DATA SUPPLIED:

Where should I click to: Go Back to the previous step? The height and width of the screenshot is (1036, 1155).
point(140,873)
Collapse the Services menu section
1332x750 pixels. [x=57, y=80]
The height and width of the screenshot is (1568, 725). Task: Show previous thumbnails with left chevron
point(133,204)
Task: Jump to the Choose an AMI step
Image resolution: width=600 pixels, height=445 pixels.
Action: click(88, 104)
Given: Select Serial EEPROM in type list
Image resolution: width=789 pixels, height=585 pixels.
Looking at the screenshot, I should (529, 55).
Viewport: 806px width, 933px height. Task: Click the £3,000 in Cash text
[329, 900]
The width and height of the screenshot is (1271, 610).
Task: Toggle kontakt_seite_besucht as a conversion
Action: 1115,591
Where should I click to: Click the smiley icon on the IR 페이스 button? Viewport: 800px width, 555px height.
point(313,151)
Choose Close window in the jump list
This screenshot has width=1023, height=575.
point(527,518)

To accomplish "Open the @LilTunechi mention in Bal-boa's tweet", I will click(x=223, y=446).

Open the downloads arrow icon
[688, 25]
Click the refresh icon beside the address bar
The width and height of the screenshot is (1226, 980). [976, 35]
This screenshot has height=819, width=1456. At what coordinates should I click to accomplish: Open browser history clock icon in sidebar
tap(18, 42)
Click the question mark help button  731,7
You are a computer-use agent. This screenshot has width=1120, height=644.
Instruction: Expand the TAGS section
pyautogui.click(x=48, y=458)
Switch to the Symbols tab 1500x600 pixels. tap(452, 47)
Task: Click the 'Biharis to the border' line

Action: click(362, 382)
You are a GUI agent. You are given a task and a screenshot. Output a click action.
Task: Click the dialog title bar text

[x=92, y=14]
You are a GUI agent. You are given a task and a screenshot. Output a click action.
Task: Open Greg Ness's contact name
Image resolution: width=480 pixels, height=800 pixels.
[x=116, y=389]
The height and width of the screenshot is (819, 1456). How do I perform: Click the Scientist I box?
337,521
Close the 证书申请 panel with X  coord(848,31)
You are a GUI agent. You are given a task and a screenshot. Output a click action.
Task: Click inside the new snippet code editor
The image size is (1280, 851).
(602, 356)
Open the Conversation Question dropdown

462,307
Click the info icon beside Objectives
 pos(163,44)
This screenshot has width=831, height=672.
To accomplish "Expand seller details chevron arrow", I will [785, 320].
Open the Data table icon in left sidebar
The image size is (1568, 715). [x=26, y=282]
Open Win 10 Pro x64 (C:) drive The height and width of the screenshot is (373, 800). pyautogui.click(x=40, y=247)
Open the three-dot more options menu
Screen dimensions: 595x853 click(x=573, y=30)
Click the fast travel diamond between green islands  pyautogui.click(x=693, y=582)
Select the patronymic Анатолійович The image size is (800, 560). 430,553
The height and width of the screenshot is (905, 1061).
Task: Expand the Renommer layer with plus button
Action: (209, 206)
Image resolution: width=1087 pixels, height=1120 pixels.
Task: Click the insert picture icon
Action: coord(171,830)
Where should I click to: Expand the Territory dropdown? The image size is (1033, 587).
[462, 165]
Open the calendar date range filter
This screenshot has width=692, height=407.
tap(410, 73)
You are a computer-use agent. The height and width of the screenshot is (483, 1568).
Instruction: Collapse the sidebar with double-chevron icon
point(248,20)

TASK TO CARRY OUT: Transcribe the listing above in full, word for word.

SOLUTION TO THE PROBLEM:
Where should I click to: Go Back to the previous step? The height and width of the screenshot is (1036, 1155).
point(140,873)
Collapse the Services menu section
1332x750 pixels. [x=57, y=80]
The height and width of the screenshot is (1568, 725). Task: Show previous thumbnails with left chevron
point(133,204)
Task: Jump to the Choose an AMI step
Image resolution: width=600 pixels, height=445 pixels.
Action: click(88, 104)
Given: Select Serial EEPROM in type list
Image resolution: width=789 pixels, height=585 pixels.
Looking at the screenshot, I should (529, 55).
Viewport: 806px width, 933px height. Task: Click the £3,000 in Cash text
[329, 900]
The width and height of the screenshot is (1271, 610).
Task: Toggle kontakt_seite_besucht as a conversion
Action: 1115,591
Where should I click to: Click the smiley icon on the IR 페이스 button? Viewport: 800px width, 555px height.
point(313,151)
Choose Close window in the jump list
This screenshot has width=1023, height=575.
point(527,518)

To accomplish "Open the @LilTunechi mention in Bal-boa's tweet", I will click(x=223, y=446).

Open the downloads arrow icon
[688, 25]
Click the refresh icon beside the address bar
The width and height of the screenshot is (1226, 980). [976, 35]
This screenshot has height=819, width=1456. At what coordinates should I click to accomplish: Open browser history clock icon in sidebar
tap(18, 42)
Click the question mark help button  731,7
You are a computer-use agent. This screenshot has width=1120, height=644.
Instruction: Expand the TAGS section
pyautogui.click(x=48, y=458)
Switch to the Symbols tab 1500x600 pixels. tap(452, 47)
Task: Click the 'Biharis to the border' line

Action: click(362, 382)
You are a GUI agent. You are given a task and a screenshot. Output a click action.
Task: Click the dialog title bar text

[x=92, y=14]
You are a GUI agent. You are given a task and a screenshot. Output a click action.
Task: Open Greg Ness's contact name
Image resolution: width=480 pixels, height=800 pixels.
[x=116, y=389]
The height and width of the screenshot is (819, 1456). How do I perform: Click the Scientist I box?
337,521
Close the 证书申请 panel with X  coord(848,31)
You are a GUI agent. You are given a task and a screenshot. Output a click action.
Task: Click inside the new snippet code editor
The image size is (1280, 851).
(602, 356)
Open the Conversation Question dropdown

462,307
Click the info icon beside Objectives
 pos(163,44)
This screenshot has width=831, height=672.
To accomplish "Expand seller details chevron arrow", I will [785, 320].
Open the Data table icon in left sidebar
The image size is (1568, 715). [x=26, y=282]
Open Win 10 Pro x64 (C:) drive The height and width of the screenshot is (373, 800). pyautogui.click(x=40, y=247)
Open the three-dot more options menu
Screen dimensions: 595x853 click(x=573, y=30)
Click the fast travel diamond between green islands  pyautogui.click(x=693, y=582)
Select the patronymic Анатолійович The image size is (800, 560). 430,553
The height and width of the screenshot is (905, 1061).
Task: Expand the Renommer layer with plus button
Action: (209, 206)
Image resolution: width=1087 pixels, height=1120 pixels.
Task: Click the insert picture icon
Action: coord(171,830)
Where should I click to: Expand the Territory dropdown? The image size is (1033, 587).
[462, 165]
Open the calendar date range filter
This screenshot has width=692, height=407.
tap(410, 73)
You are a computer-use agent. The height and width of the screenshot is (483, 1568).
Instruction: Collapse the sidebar with double-chevron icon
point(248,20)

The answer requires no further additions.